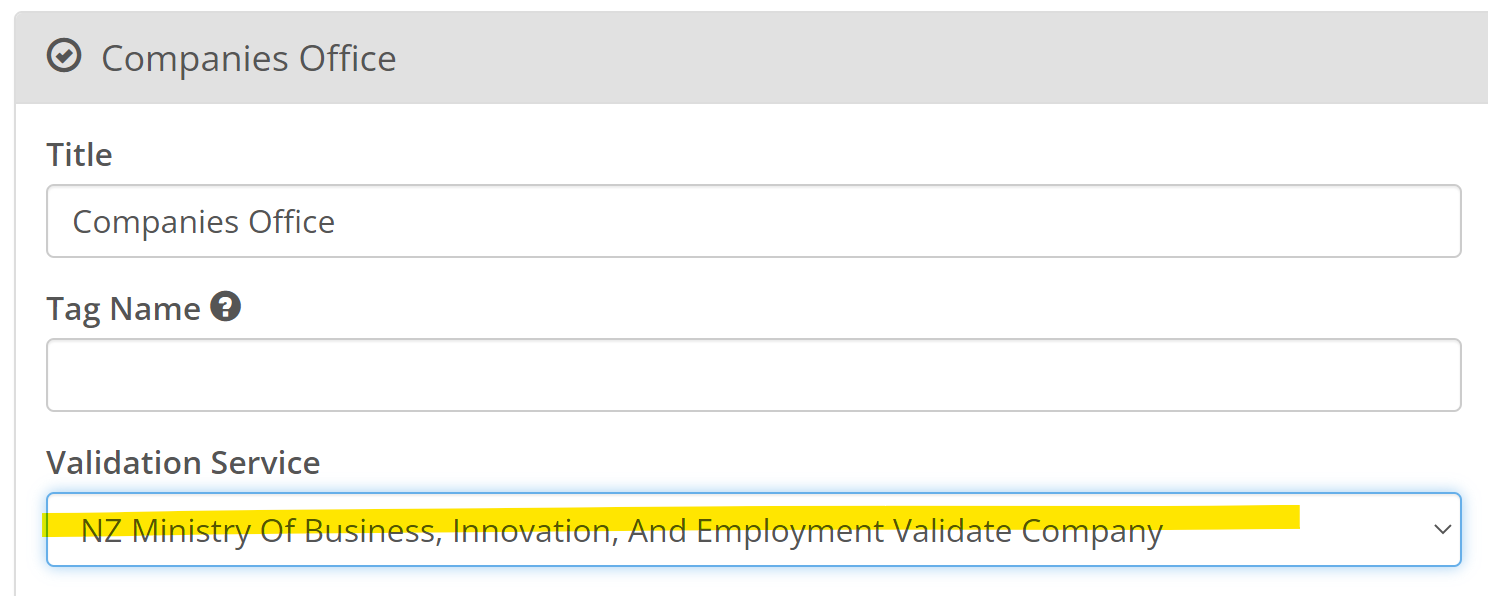Click the Companies Office panel heading text

248,58
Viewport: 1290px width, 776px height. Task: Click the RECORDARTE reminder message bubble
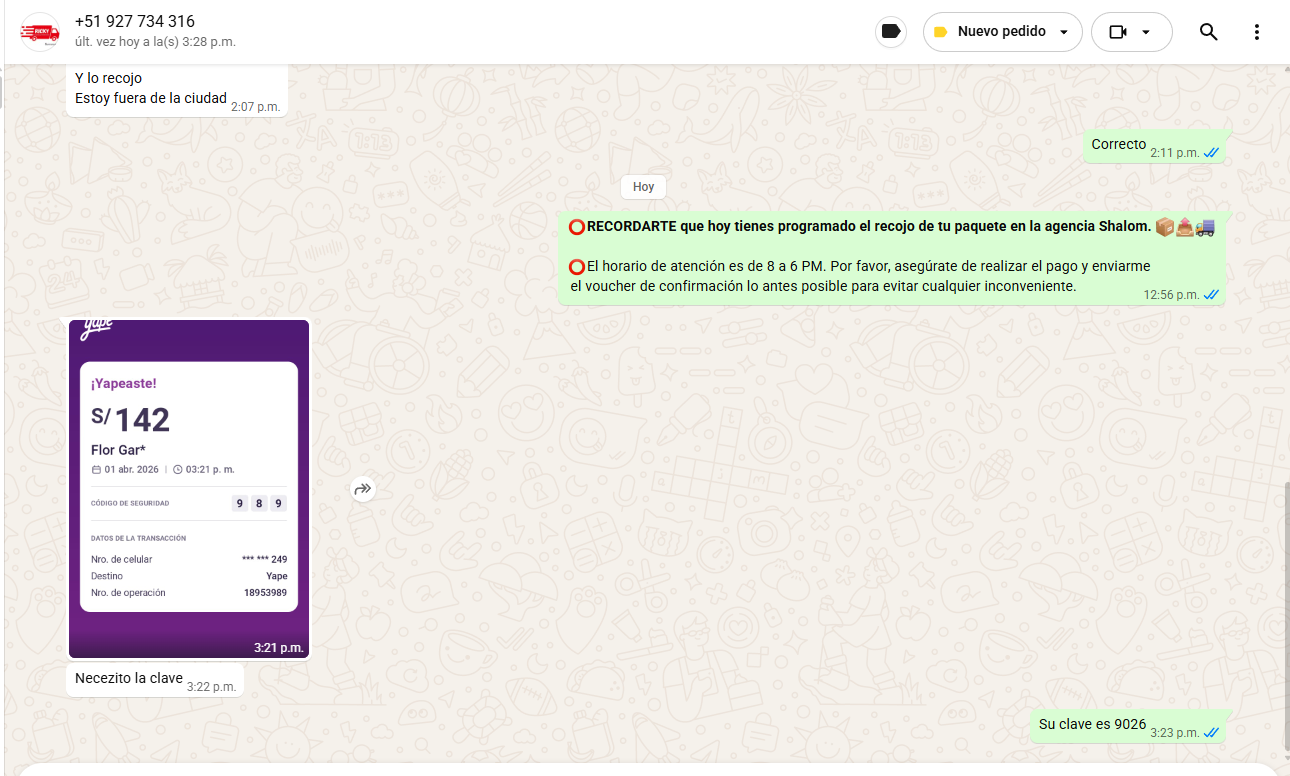click(x=860, y=257)
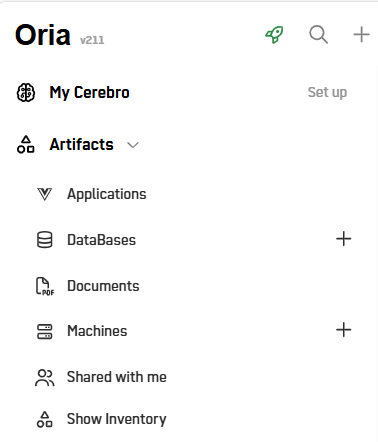Click the DataBases cylinder icon
The image size is (378, 442).
click(x=44, y=240)
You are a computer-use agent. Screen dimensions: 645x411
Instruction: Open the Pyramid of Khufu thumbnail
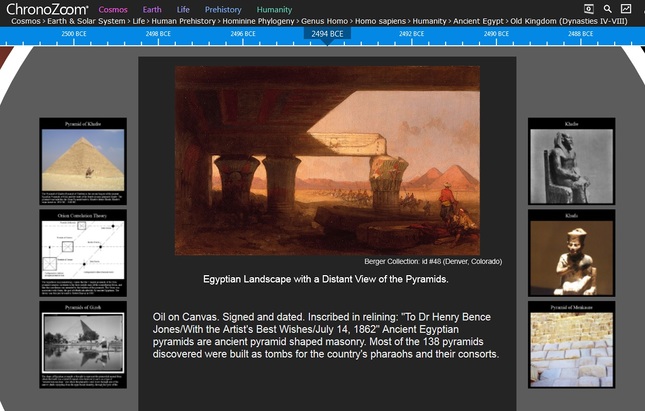point(83,161)
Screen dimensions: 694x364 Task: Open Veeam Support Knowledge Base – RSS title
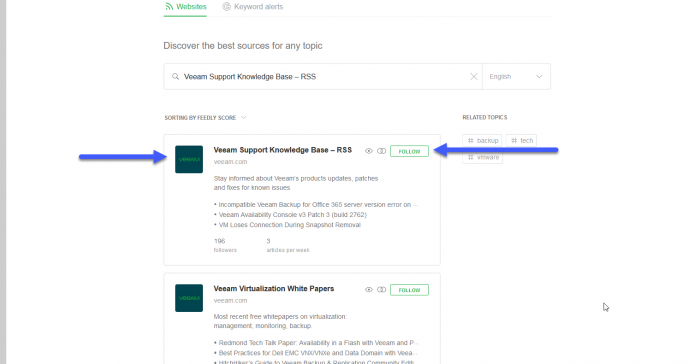pos(283,150)
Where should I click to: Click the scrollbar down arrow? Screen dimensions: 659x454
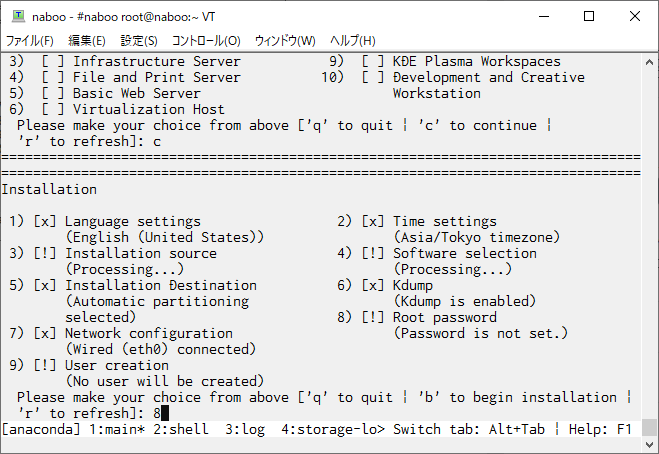[649, 444]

------------------------------------------------------------------------

**WORK TO COMPLETE**
Retype all of the rows above word for word, leaving out the pictures.

**TASK RESULT**
Click the Companies Office panel heading text

248,58
Viewport: 1290px width, 776px height. Task: Click the RECORDARTE reminder message bubble
click(x=860, y=257)
Click the DataBases cylinder icon
The image size is (378, 442).
click(x=44, y=240)
You are a computer-use agent. Screen dimensions: 645x411
Instruction: Open the Pyramid of Khufu thumbnail
point(83,161)
Screen dimensions: 694x364 Task: Open Veeam Support Knowledge Base – RSS title
pos(283,150)
Where should I click to: Click the scrollbar down arrow? Screen dimensions: 659x454
[649, 444]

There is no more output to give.